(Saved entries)
==================================================
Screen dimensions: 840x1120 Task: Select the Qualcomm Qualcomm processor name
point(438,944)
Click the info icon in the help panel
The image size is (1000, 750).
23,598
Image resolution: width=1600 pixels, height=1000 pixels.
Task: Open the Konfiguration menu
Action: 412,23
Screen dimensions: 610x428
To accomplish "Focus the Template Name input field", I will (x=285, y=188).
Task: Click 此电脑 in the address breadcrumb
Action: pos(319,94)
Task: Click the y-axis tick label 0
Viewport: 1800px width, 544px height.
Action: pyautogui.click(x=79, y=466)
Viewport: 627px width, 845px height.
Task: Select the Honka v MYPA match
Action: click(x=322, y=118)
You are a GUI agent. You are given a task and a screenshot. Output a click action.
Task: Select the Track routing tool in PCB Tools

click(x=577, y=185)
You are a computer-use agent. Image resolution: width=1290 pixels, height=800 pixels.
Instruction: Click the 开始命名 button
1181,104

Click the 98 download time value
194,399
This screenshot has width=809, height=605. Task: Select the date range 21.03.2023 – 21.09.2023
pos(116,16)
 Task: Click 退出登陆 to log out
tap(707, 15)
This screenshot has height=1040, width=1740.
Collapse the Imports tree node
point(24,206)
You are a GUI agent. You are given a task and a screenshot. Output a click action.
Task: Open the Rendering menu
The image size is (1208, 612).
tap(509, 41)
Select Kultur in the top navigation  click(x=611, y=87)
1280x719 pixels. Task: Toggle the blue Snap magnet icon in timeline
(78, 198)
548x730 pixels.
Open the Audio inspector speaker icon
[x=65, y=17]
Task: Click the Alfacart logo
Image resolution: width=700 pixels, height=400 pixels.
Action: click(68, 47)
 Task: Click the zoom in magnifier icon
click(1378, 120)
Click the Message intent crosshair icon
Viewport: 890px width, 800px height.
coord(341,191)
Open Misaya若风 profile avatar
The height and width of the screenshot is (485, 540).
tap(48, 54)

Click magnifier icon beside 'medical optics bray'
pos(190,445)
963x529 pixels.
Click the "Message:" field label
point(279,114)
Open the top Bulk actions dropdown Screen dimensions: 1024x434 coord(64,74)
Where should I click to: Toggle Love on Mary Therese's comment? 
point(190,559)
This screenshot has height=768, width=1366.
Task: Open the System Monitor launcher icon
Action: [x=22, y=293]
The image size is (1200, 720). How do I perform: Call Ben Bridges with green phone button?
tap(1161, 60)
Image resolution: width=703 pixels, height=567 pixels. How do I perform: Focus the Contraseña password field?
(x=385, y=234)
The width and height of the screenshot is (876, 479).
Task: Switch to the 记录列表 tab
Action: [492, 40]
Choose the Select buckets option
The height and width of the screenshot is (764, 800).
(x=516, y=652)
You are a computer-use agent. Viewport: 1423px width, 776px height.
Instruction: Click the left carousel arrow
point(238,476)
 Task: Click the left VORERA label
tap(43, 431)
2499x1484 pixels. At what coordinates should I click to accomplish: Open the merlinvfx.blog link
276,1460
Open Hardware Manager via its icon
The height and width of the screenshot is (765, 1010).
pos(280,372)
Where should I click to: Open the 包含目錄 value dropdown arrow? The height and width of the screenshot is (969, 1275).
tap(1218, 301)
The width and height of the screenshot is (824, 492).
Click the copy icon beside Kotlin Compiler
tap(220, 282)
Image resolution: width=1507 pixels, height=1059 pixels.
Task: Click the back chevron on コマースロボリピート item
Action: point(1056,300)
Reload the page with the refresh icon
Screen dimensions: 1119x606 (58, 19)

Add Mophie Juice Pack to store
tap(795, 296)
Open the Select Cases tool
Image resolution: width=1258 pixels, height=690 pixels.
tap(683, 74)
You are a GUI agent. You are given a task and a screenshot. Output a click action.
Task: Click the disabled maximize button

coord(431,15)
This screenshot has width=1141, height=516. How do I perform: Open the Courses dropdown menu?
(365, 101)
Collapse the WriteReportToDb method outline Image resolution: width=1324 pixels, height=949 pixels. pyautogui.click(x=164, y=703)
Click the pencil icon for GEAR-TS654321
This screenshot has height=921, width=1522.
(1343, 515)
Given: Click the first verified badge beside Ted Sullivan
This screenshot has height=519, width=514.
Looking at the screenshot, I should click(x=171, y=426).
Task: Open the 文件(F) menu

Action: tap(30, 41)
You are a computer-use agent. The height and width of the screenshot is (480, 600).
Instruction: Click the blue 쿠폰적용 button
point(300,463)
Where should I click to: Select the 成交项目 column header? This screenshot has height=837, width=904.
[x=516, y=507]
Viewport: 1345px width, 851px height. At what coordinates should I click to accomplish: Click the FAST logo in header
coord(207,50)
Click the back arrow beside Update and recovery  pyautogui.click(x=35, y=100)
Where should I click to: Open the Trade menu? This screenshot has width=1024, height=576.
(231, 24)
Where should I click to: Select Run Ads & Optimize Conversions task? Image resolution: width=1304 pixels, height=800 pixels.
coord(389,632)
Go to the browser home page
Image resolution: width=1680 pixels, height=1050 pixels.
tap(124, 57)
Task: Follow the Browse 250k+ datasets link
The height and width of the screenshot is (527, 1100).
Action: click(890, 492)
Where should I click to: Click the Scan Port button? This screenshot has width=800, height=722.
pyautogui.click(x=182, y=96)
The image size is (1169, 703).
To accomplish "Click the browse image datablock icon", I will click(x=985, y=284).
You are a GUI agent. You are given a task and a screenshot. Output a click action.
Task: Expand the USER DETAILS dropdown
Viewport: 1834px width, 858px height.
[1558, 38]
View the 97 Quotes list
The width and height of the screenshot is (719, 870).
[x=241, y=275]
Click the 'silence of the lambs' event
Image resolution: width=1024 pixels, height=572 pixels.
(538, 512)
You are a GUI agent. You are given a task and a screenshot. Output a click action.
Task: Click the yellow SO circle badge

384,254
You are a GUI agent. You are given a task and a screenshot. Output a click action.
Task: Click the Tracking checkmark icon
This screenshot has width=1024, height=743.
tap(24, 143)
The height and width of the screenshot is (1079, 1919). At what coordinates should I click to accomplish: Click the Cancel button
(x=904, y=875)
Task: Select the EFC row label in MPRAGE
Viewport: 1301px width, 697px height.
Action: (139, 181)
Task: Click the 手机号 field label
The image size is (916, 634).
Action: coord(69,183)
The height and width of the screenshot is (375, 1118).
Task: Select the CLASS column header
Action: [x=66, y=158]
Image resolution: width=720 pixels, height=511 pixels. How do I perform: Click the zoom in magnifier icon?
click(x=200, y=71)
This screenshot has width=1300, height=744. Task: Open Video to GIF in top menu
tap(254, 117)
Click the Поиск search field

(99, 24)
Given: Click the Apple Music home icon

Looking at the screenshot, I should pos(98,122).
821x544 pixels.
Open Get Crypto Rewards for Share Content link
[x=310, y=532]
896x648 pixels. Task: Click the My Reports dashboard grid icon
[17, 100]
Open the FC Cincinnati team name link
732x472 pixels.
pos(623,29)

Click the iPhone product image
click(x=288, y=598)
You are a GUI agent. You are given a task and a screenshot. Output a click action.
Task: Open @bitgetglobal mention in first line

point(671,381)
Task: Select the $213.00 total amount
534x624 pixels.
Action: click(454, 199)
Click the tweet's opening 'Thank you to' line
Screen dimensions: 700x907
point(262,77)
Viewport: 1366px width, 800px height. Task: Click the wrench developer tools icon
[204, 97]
==================================================
* What to do
Restate the data word for word, leaving nothing out.

* Answer to this task
Screen dimensions: 840x1120 Task: Select the Qualcomm Qualcomm processor name
point(438,944)
Click the info icon in the help panel
The image size is (1000, 750).
23,598
Image resolution: width=1600 pixels, height=1000 pixels.
Task: Open the Konfiguration menu
Action: 412,23
Screen dimensions: 610x428
To accomplish "Focus the Template Name input field", I will (x=285, y=188).
Task: Click 此电脑 in the address breadcrumb
Action: pos(319,94)
Task: Click the y-axis tick label 0
Viewport: 1800px width, 544px height.
Action: pyautogui.click(x=79, y=466)
Viewport: 627px width, 845px height.
Task: Select the Honka v MYPA match
Action: click(x=322, y=118)
You are a GUI agent. You are given a task and a screenshot. Output a click action.
Task: Select the Track routing tool in PCB Tools

click(x=577, y=185)
You are a computer-use agent. Image resolution: width=1290 pixels, height=800 pixels.
Instruction: Click the 开始命名 button
1181,104

Click the 98 download time value
194,399
This screenshot has width=809, height=605. Task: Select the date range 21.03.2023 – 21.09.2023
pos(116,16)
 Task: Click 退出登陆 to log out
tap(707, 15)
This screenshot has height=1040, width=1740.
Collapse the Imports tree node
point(24,206)
You are a GUI agent. You are given a task and a screenshot. Output a click action.
Task: Open the Rendering menu
The image size is (1208, 612).
tap(509, 41)
Select Kultur in the top navigation  click(x=611, y=87)
1280x719 pixels. Task: Toggle the blue Snap magnet icon in timeline
(78, 198)
548x730 pixels.
Open the Audio inspector speaker icon
[x=65, y=17]
Task: Click the Alfacart logo
Image resolution: width=700 pixels, height=400 pixels.
Action: click(68, 47)
 Task: Click the zoom in magnifier icon
click(1378, 120)
Click the Message intent crosshair icon
Viewport: 890px width, 800px height.
coord(341,191)
Open Misaya若风 profile avatar
The height and width of the screenshot is (485, 540).
tap(48, 54)

Click magnifier icon beside 'medical optics bray'
pos(190,445)
963x529 pixels.
Click the "Message:" field label
point(279,114)
Open the top Bulk actions dropdown Screen dimensions: 1024x434 coord(64,74)
Where should I click to: Toggle Love on Mary Therese's comment? 
point(190,559)
This screenshot has height=768, width=1366.
Task: Open the System Monitor launcher icon
Action: [x=22, y=293]
The image size is (1200, 720). How do I perform: Call Ben Bridges with green phone button?
tap(1161, 60)
Image resolution: width=703 pixels, height=567 pixels. How do I perform: Focus the Contraseña password field?
(x=385, y=234)
The width and height of the screenshot is (876, 479).
Task: Switch to the 记录列表 tab
Action: [492, 40]
Choose the Select buckets option
The height and width of the screenshot is (764, 800).
(x=516, y=652)
You are a computer-use agent. Viewport: 1423px width, 776px height.
Instruction: Click the left carousel arrow
point(238,476)
 Task: Click the left VORERA label
tap(43, 431)
2499x1484 pixels. At what coordinates should I click to accomplish: Open the merlinvfx.blog link
276,1460
Open Hardware Manager via its icon
The height and width of the screenshot is (765, 1010).
pos(280,372)
Where should I click to: Open the 包含目錄 value dropdown arrow? The height and width of the screenshot is (969, 1275).
tap(1218, 301)
The width and height of the screenshot is (824, 492).
Click the copy icon beside Kotlin Compiler
tap(220, 282)
Image resolution: width=1507 pixels, height=1059 pixels.
Task: Click the back chevron on コマースロボリピート item
Action: point(1056,300)
Reload the page with the refresh icon
Screen dimensions: 1119x606 (58, 19)

Add Mophie Juice Pack to store
tap(795, 296)
Open the Select Cases tool
Image resolution: width=1258 pixels, height=690 pixels.
tap(683, 74)
You are a GUI agent. You are given a task and a screenshot. Output a click action.
Task: Click the disabled maximize button

coord(431,15)
This screenshot has width=1141, height=516. How do I perform: Open the Courses dropdown menu?
(365, 101)
Collapse the WriteReportToDb method outline Image resolution: width=1324 pixels, height=949 pixels. pyautogui.click(x=164, y=703)
Click the pencil icon for GEAR-TS654321
This screenshot has height=921, width=1522.
(1343, 515)
Given: Click the first verified badge beside Ted Sullivan
This screenshot has height=519, width=514.
Looking at the screenshot, I should click(x=171, y=426).
Task: Open the 文件(F) menu

Action: tap(30, 41)
You are a computer-use agent. The height and width of the screenshot is (480, 600).
Instruction: Click the blue 쿠폰적용 button
point(300,463)
Where should I click to: Select the 成交项目 column header? This screenshot has height=837, width=904.
[x=516, y=507]
Viewport: 1345px width, 851px height. At what coordinates should I click to accomplish: Click the FAST logo in header
coord(207,50)
Click the back arrow beside Update and recovery  pyautogui.click(x=35, y=100)
Where should I click to: Open the Trade menu? This screenshot has width=1024, height=576.
(231, 24)
Where should I click to: Select Run Ads & Optimize Conversions task? Image resolution: width=1304 pixels, height=800 pixels.
coord(389,632)
Go to the browser home page
Image resolution: width=1680 pixels, height=1050 pixels.
tap(124, 57)
Task: Follow the Browse 250k+ datasets link
The height and width of the screenshot is (527, 1100).
Action: click(890, 492)
Where should I click to: Click the Scan Port button? This screenshot has width=800, height=722.
pyautogui.click(x=182, y=96)
The image size is (1169, 703).
To accomplish "Click the browse image datablock icon", I will click(x=985, y=284).
You are a GUI agent. You are given a task and a screenshot. Output a click action.
Task: Expand the USER DETAILS dropdown
Viewport: 1834px width, 858px height.
[1558, 38]
View the 97 Quotes list
The width and height of the screenshot is (719, 870).
[x=241, y=275]
Click the 'silence of the lambs' event
Image resolution: width=1024 pixels, height=572 pixels.
(538, 512)
You are a GUI agent. You are given a task and a screenshot. Output a click action.
Task: Click the yellow SO circle badge

384,254
You are a GUI agent. You are given a task and a screenshot. Output a click action.
Task: Click the Tracking checkmark icon
This screenshot has width=1024, height=743.
tap(24, 143)
The height and width of the screenshot is (1079, 1919). At what coordinates should I click to accomplish: Click the Cancel button
(x=904, y=875)
Task: Select the EFC row label in MPRAGE
Viewport: 1301px width, 697px height.
Action: (139, 181)
Task: Click the 手机号 field label
The image size is (916, 634).
Action: coord(69,183)
The height and width of the screenshot is (375, 1118).
Task: Select the CLASS column header
Action: [x=66, y=158]
Image resolution: width=720 pixels, height=511 pixels. How do I perform: Click the zoom in magnifier icon?
click(x=200, y=71)
This screenshot has width=1300, height=744. Task: Open Video to GIF in top menu
tap(254, 117)
Click the Поиск search field

(99, 24)
Given: Click the Apple Music home icon

Looking at the screenshot, I should pos(98,122).
821x544 pixels.
Open Get Crypto Rewards for Share Content link
[x=310, y=532]
896x648 pixels. Task: Click the My Reports dashboard grid icon
[17, 100]
Open the FC Cincinnati team name link
732x472 pixels.
pos(623,29)

Click the iPhone product image
click(x=288, y=598)
You are a GUI agent. You are given a task and a screenshot. Output a click action.
Task: Open @bitgetglobal mention in first line

point(671,381)
Task: Select the $213.00 total amount
534x624 pixels.
Action: click(454, 199)
Click the tweet's opening 'Thank you to' line
Screen dimensions: 700x907
point(262,77)
Viewport: 1366px width, 800px height. Task: Click the wrench developer tools icon
[204, 97]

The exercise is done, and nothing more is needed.